I had the same experience in the photojournalism workshop last week. On the Monday afternoon before any of us had gone out to K Rd to take some photographs (which we did on Tuesday mostly), the tutor Wayne showed us a video presentation he had put together of his current work. It was on the Dance Culture, that all night stuff with body surfing and ecstasy and the DJ is a big star remixing the music by hand as he goes. They were colour photographs and the images were quite stunning, the kind of thing you just know takes an immense amount of skill and professionalism and a very long apprenticeship to handle with such confidence. I loved it but it was quite off-putting too and I nearly didn’t bother on the Tuesday to go back and take photos of my own. But I did and they were OK, so that was a good lesson for me not to self-censor so much; because I’m not a creative genius doesn’t mean I should hide what talents I do have under the proverbial bushel.
That realm of privacy behind the public façade is not just what my Journeying on the Circle Line novel is all about but also, rather astonishingly when I came to see what I had shot on the workshop Tuesday, what my photographs turned out to be about too. About outside and inside, and the inside of the inside, and the creation of private space in public places. 

So I have been busy finding all sorts of exciting and interesting parallels between photography and writing, realising that the creative impulses and technical craft in both have remarkable similarities – the image in the mind translated or mistranslated to the image on the paper (what you photograph/write is never quite what you set out to photograph/write when you start out); - the new stories you can create when you look at your work, photos, life, writing, marriage in retrospect; - the fun of the creative conceptual stage (the 10% imagination) and the relative drudgery of crafting it all into a finished piece of work (the 90% perspiration, the hours in the darkroom painting with light, the endless fussing over whether you have exactly the right word/image to convey the precise meaning, texture, ambience you are after).

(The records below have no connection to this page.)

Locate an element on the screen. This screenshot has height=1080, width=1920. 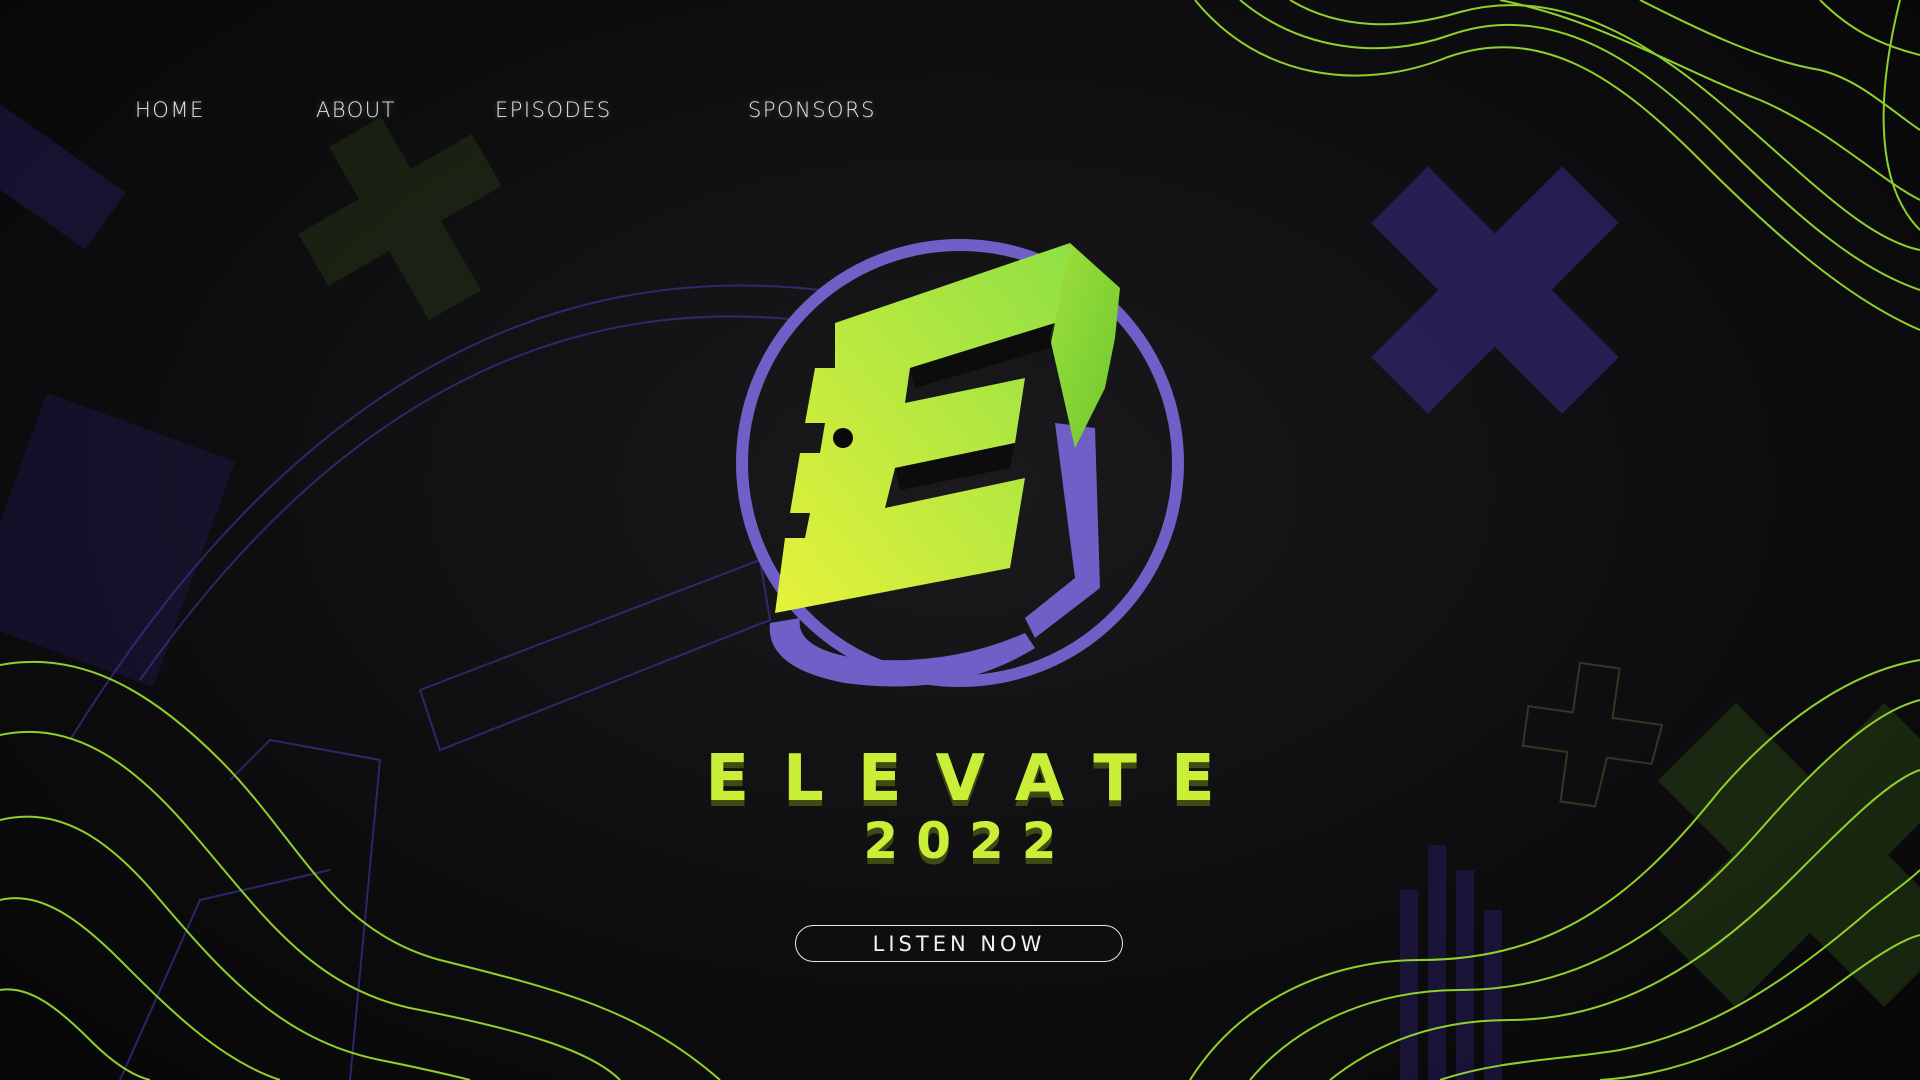
elevate-e-logo-icon is located at coordinates (960, 463).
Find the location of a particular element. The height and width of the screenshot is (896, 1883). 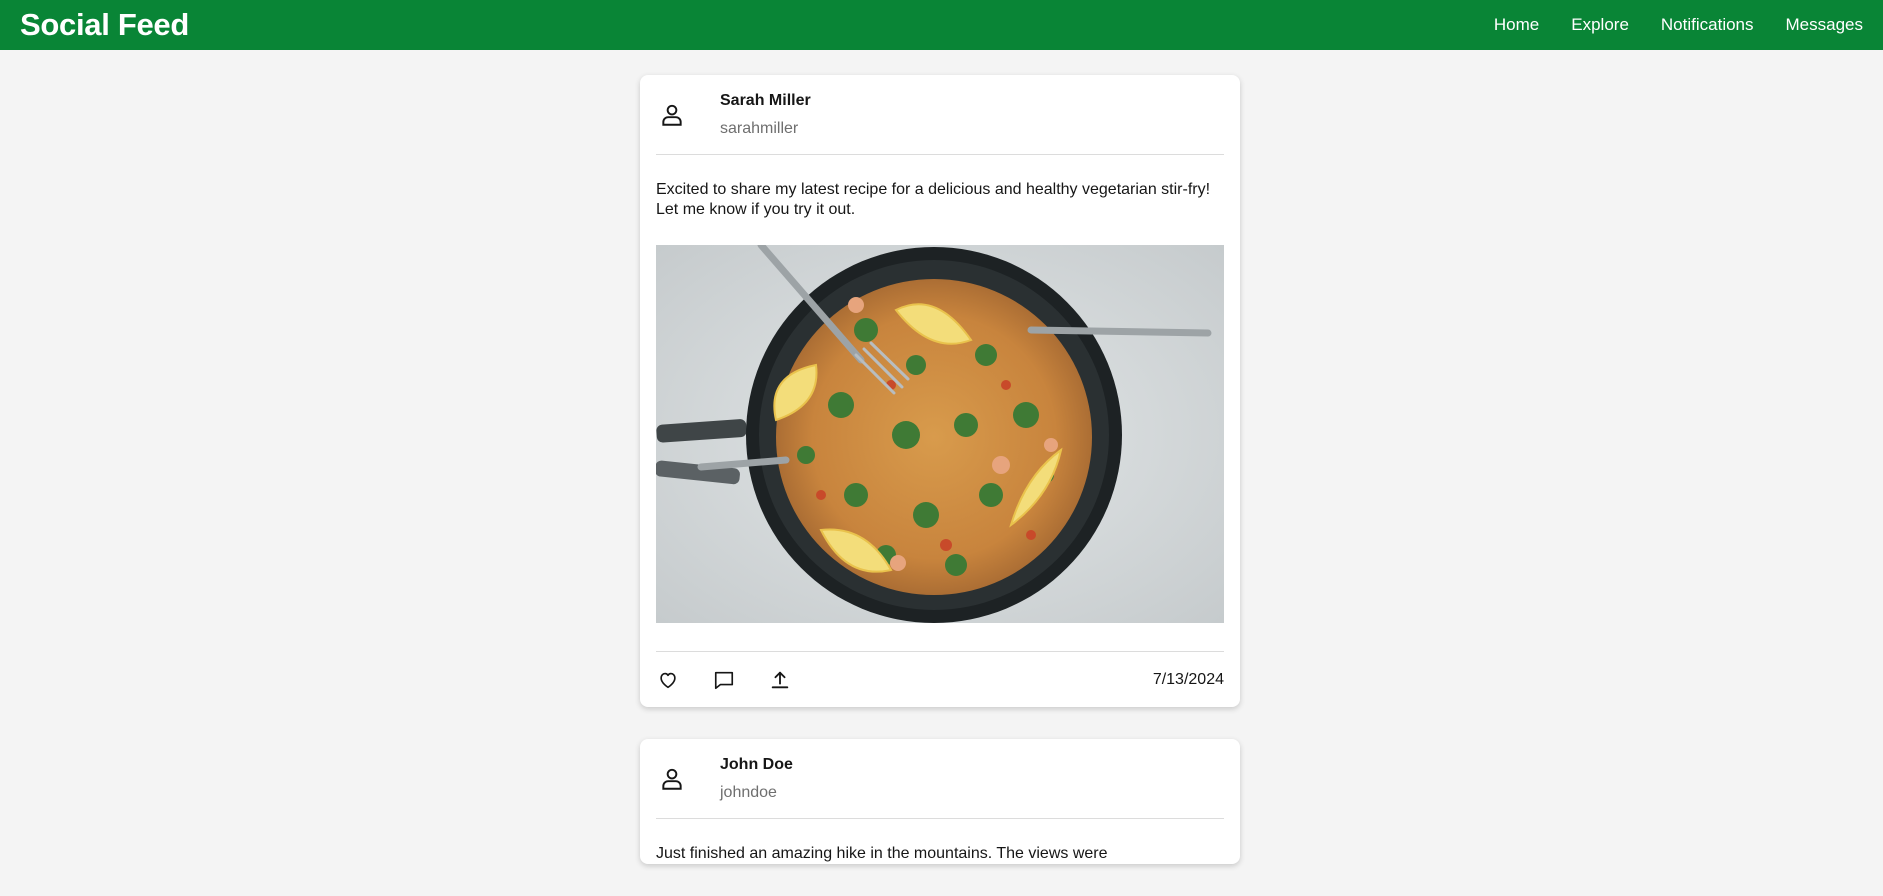

user-meta: John Doe johndoe is located at coordinates (756, 779).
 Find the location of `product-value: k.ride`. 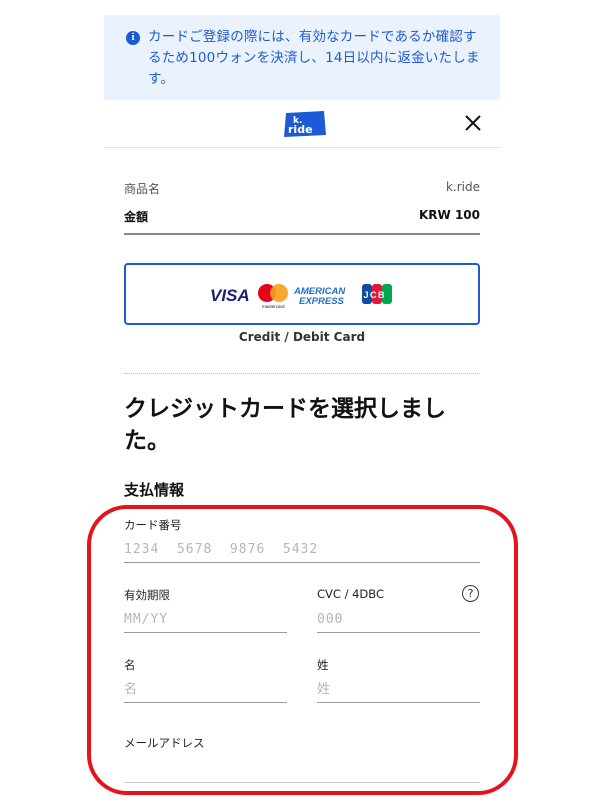

product-value: k.ride is located at coordinates (462, 187).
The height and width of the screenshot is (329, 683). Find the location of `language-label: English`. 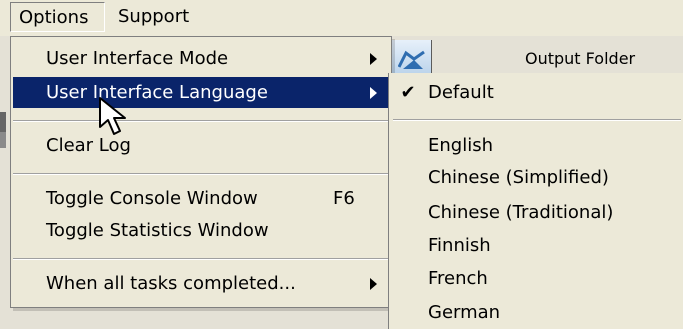

language-label: English is located at coordinates (460, 146).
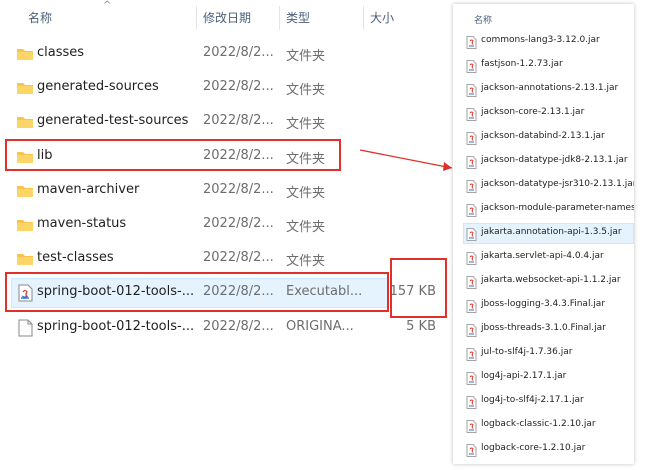  I want to click on jar-list-item: jul-to-slf4j-1.7.36.jar, so click(544, 353).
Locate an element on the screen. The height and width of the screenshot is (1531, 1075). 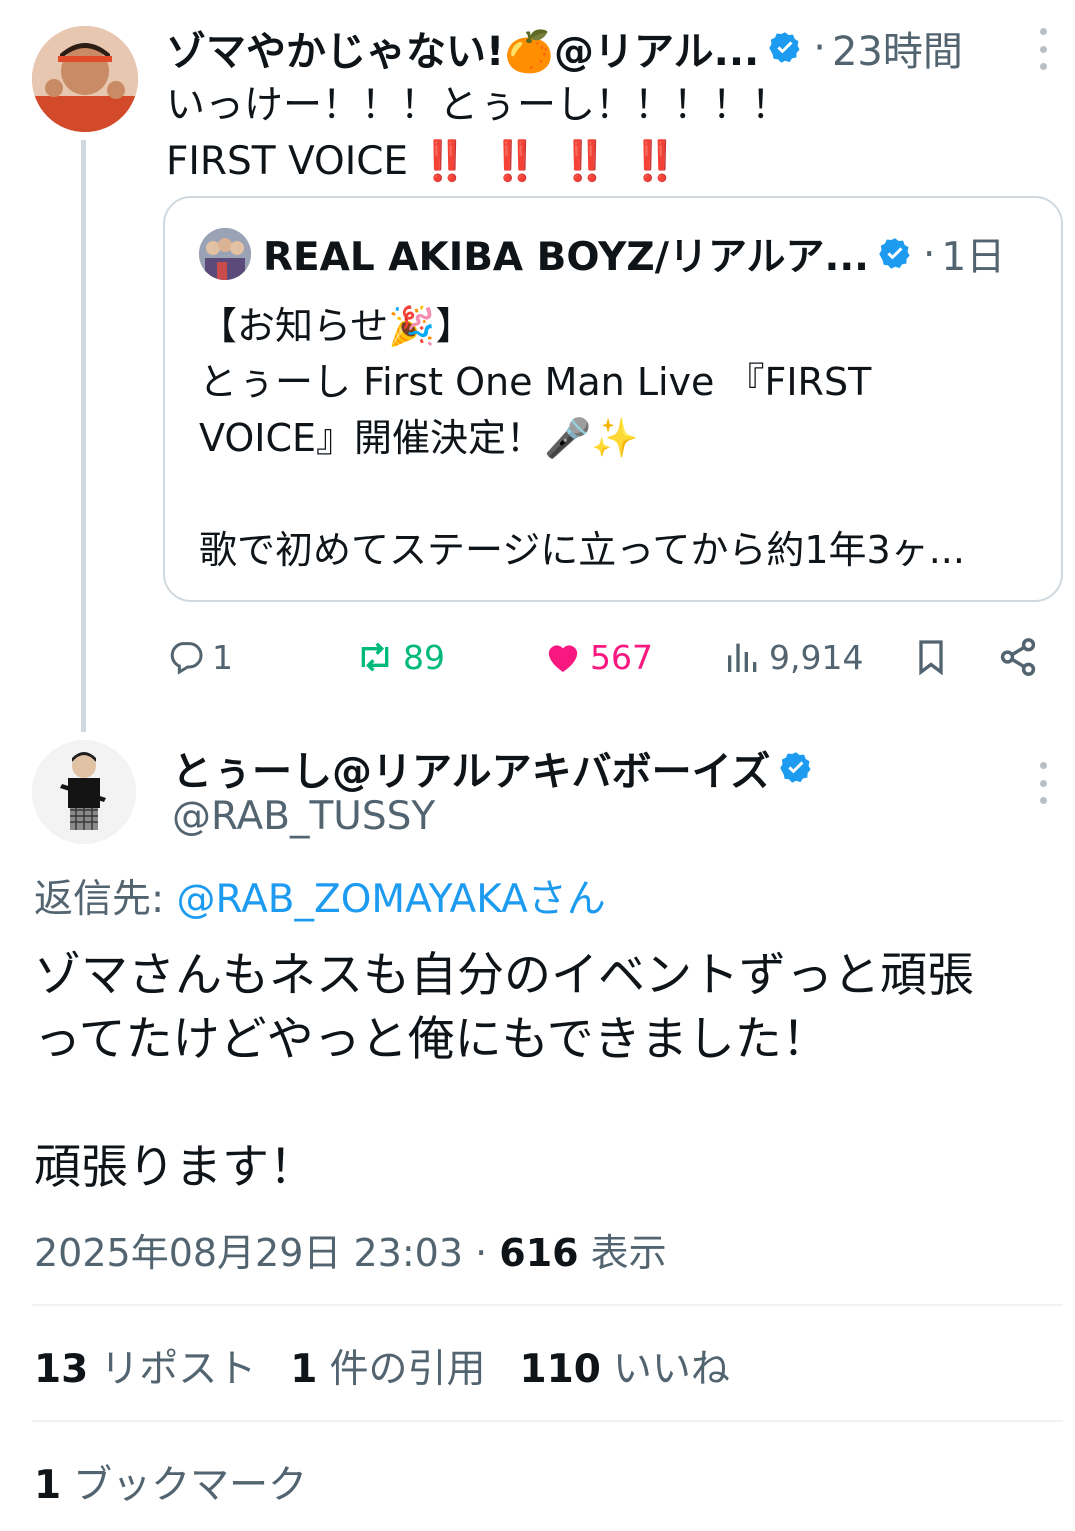
views-button: 9,914 is located at coordinates (793, 657).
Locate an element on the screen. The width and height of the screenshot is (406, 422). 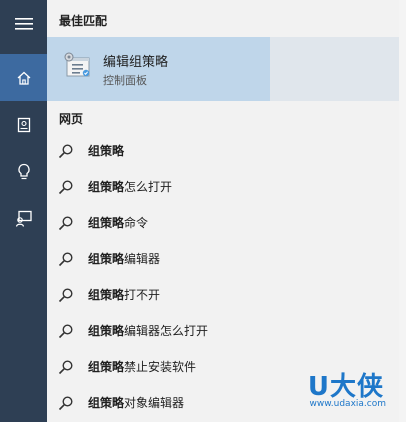
lightbulb-icon is located at coordinates (24, 172).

Anyway, it’s a lovely day so I must go take a paddle along the beach and not spend it all inside. I wandered along to Thornes Bay yesterday afternoon and watched the Volvo round-the-world yachts go up the Rangitoto Channel to pass on the shoreside of the tallship Soren Larsen (which some will remember as the Charlotte Rose in The Onedin Line) moored off Mairangi Bay, on their way to Rio via the Southern Ocean. There was a good breeze and they were doing about 17 knots and I hadn’t realised before how powerful they are – partly their height and chunkiness, and partly the way they stand to the wind tipping over at an angle like they do. It made the power boat flotilla in pursuit seem puny by contrast. And so different from the skittish windsurfers blasting across Lake Pupuke, periodically capsizing in a great splash of sail and board rider. Like writers.

1 comment:

  1. very good. like the blog. did you know my mum went to Cambridge?